───── TESTO DI RIFERIMENTO
Stavolta non ci sono nemici nel mirino. Stavolta non ci sono accuse per tizio o caio. Il tono è conciliante, quasi suadente. Niente aggressività, zero arroganza. E’ stata la conferenza stampa delle scuse, delle ammissioni e dell’autocritica. Una novità per la Fiorentina di Commisso

Clima di serenità

Ieri il direttore generale Alessandro Ferrari e il direttore sportivo Daniele Pradè hanno affrontato la stampa innescando da subito un clima di serenità. Si parla della squadra che sta a cuore a tutti: dirigenti, tifosi, giornalisti. 

La sconfitta nella finale di Conference, anzi, quella cocente delusione collettiva, è diventata uno spartiacque tra il prima e il dopo. Un trauma che potrebbe rivelarsi taumaturgico per i rapporti tra la società viola e il resto del mondo.

“Mi dispiace e chiedo scusa”
──────────
→ ISTRUZIONI
1. Secondo l'articolo sulla Fiorentina, a quali categorie di persone sta a cuore la squadra? Le elenchi tutte.
2. Ripeta fedelmente il passo dell'articolo sulla Fiorentina che comincia con le parole "Ieri il direttore" e si chiude con le parole "resto del mondo.".
3. Nell'articolo sulla Fiorentina, quale incarico ricopre Daniele Pradè?
───── DATI REGISTRATI
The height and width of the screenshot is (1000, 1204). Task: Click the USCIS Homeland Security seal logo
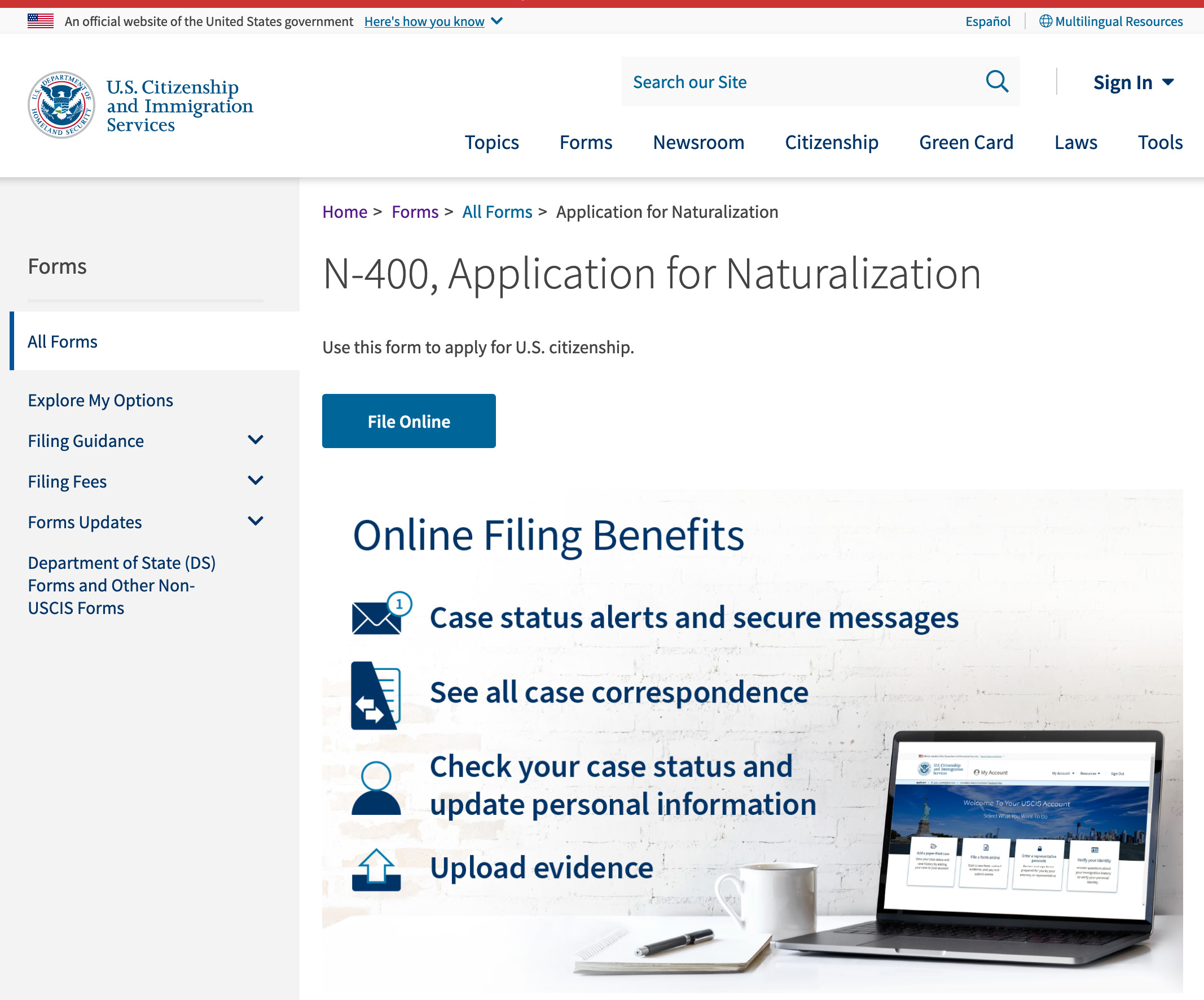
──────────
───── DATI REGISTRATI
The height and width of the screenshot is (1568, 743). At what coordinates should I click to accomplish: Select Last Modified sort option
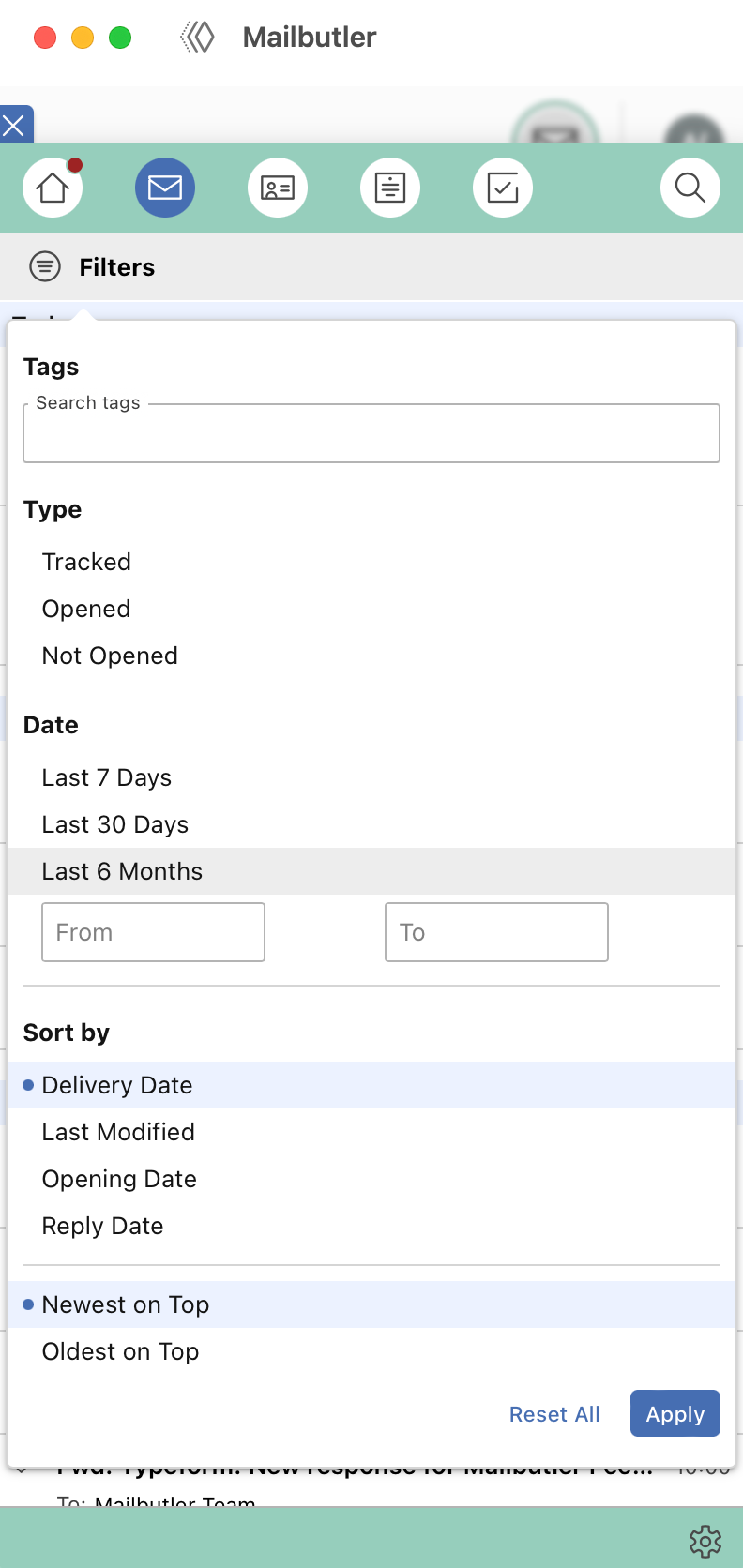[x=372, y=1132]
──────────
→ SOLUZIONI
1. Dirigenti, tifosi, giornalisti.

2.
Ieri il direttore generale Alessandro Ferrari e il direttore sportivo Daniele Pradè hanno affrontato la stampa innescando da subito un clima di serenità. Si parla della squadra che sta a cuore a tutti: dirigenti, tifosi, giornalisti. 

La sconfitta nella finale di Conference, anzi, quella cocente delusione collettiva, è diventata uno spartiacque tra il prima e il dopo. Un trauma che potrebbe rivelarsi taumaturgico per i rapporti tra la società viola e il resto del mondo.

3. È il direttore sportivo.